Any comments, critique or feedback is welcome! I was thinking the parts I was going to work on next would be the upper surfaces of Dobby's head, then working into the wrinkles, ears, and left cheek.
@thefamangus
•
2mo
Asked for help
Phew boy! Those were challenging!
I feel like I learned a lot about general to specific, how to prioritize putting down broad colors before honing in and getting more and more specific. It's definitely a skill you have to refine. Hand in hand with that is brush size, choosing the correct brush size painting really makes a difference.
It was really hard to pick the right colors by eye, especially when there are so many complicated ones right next to each other, they don't look right unless they're in context. Towards the end of each of these, I stopped picking by eye, and used the eyedropper, but pretty often that meant that I realized that ALL my colors were off!
I also had a lot of trouble with blending, trying to keep the shapes (especially of cast shadows) correct while getting the correctly soft edge! The blending tools, I feel like, are hard to get a feel on, I don't know what the Q-tip in Krita is going to do a lot of the time it feels like, I just put it on something, rub and hope for the best.
I also learned that making a line art and tracing the original thing really helps. When I'm in colors mode, it's really difficult to understand relative angles and proportions sometimes, and making a lineart to follow, even if it's only temporarily to get everything laid up, allows me to focus much more on the painting itself with the frustration of "THE ANGLES AND PROPORTIONS ARE TOTALLY WRONG!"
Even so, there were times when my impatience got the better of me.

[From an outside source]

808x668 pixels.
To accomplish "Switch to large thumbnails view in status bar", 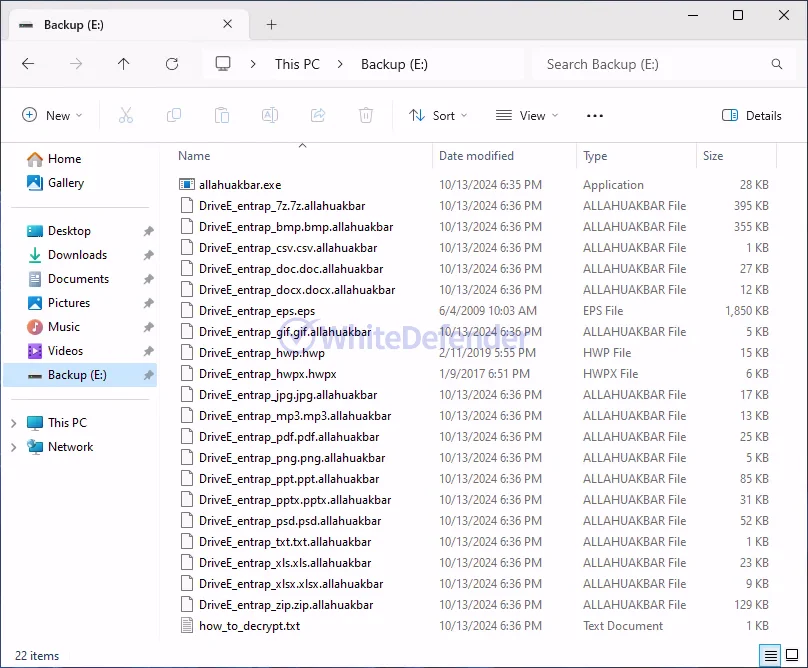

All in all, I learned about workflow and, I feel like, how to paint wisely. But down a couple base colors first, they don't have to be super accurate, but they should represent the end colors. Don't be afraid to do some sketching first. Use layers to your advantage. Be conscious of brush size. Move around the canvas. Get up and stretch often, take breaks. Stay hydrated. exercise patience.
So. So much patience.
Good job mate you did awesome ! I can certainly tell we have a love of difficulties in common. That’s awesome that you are able to identify your difficulties and knowing that practice will make it better. Painting truly is a muscle that we have to train haha. Keep the work, I hope we can progress both of us !
@thefamangus
•
2mo
As someone whose used Krita for a couple years now and has attempted digital painting with very little success before, a big barrier for me WAS the fact that I didn't really know what to do with all the brushes. Just knowing a few limited brushes are solid and usable and yield a painterly look is honestly a big a really valuable takeaway from this class already. Knowing what one brush's strength is allows you to realize also what its weaknesses are too and to then organically start exploring how to cover those with the other default brushes.
Also, am I the only one who thinks that color Jeremy called "Purple" at the end there was more of a blue?